**YOUR ASSIGNMENT**
Collect every line in the listing below that contains the string "button", and copy each one out in full.

*** Block opens ***

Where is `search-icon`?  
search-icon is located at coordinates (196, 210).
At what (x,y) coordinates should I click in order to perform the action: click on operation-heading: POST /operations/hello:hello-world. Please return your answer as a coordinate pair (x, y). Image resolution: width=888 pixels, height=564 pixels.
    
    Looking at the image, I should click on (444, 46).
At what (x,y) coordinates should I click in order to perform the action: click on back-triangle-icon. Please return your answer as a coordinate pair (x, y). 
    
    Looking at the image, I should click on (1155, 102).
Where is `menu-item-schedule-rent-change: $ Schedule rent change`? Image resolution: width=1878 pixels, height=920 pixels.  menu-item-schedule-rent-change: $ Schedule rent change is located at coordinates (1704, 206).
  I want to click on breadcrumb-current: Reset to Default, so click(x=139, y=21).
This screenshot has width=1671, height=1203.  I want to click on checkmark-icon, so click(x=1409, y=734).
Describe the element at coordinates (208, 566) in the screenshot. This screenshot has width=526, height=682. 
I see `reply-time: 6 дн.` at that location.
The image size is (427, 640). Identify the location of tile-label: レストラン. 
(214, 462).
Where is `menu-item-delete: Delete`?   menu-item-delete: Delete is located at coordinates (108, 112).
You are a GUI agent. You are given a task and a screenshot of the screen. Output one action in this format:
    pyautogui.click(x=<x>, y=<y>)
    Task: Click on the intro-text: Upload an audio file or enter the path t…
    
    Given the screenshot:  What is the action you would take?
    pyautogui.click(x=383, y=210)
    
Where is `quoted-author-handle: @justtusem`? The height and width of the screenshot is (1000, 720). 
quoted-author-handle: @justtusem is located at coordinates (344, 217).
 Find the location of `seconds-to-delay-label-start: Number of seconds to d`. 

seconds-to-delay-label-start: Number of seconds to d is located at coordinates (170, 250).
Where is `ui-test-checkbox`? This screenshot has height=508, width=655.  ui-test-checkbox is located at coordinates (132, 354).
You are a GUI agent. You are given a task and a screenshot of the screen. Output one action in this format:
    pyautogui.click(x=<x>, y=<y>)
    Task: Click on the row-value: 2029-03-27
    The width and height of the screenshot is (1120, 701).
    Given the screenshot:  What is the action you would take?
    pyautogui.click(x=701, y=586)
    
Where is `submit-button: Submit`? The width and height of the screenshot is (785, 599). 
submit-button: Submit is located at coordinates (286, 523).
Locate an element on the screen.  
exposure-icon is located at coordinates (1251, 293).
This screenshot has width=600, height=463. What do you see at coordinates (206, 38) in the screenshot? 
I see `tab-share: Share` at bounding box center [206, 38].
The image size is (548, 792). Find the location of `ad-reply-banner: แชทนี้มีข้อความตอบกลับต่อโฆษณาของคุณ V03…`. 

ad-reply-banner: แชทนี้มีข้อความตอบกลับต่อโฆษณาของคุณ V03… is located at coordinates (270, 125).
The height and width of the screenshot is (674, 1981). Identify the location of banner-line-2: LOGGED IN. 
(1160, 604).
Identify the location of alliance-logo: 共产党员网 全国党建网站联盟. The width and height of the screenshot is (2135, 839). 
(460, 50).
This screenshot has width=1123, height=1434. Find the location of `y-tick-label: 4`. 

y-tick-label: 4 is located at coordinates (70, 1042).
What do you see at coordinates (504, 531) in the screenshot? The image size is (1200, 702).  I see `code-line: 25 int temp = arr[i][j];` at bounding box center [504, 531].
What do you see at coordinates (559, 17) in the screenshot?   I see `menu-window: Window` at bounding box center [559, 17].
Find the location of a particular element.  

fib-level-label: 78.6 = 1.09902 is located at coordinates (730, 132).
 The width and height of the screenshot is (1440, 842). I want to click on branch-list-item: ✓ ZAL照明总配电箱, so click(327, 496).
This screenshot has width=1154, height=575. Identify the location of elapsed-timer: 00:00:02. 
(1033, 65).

*** Block closes ***

**SOLUTION FOR THIS TASK**
Where is `submit-button: Submit`? The width and height of the screenshot is (785, 599). 
submit-button: Submit is located at coordinates (286, 523).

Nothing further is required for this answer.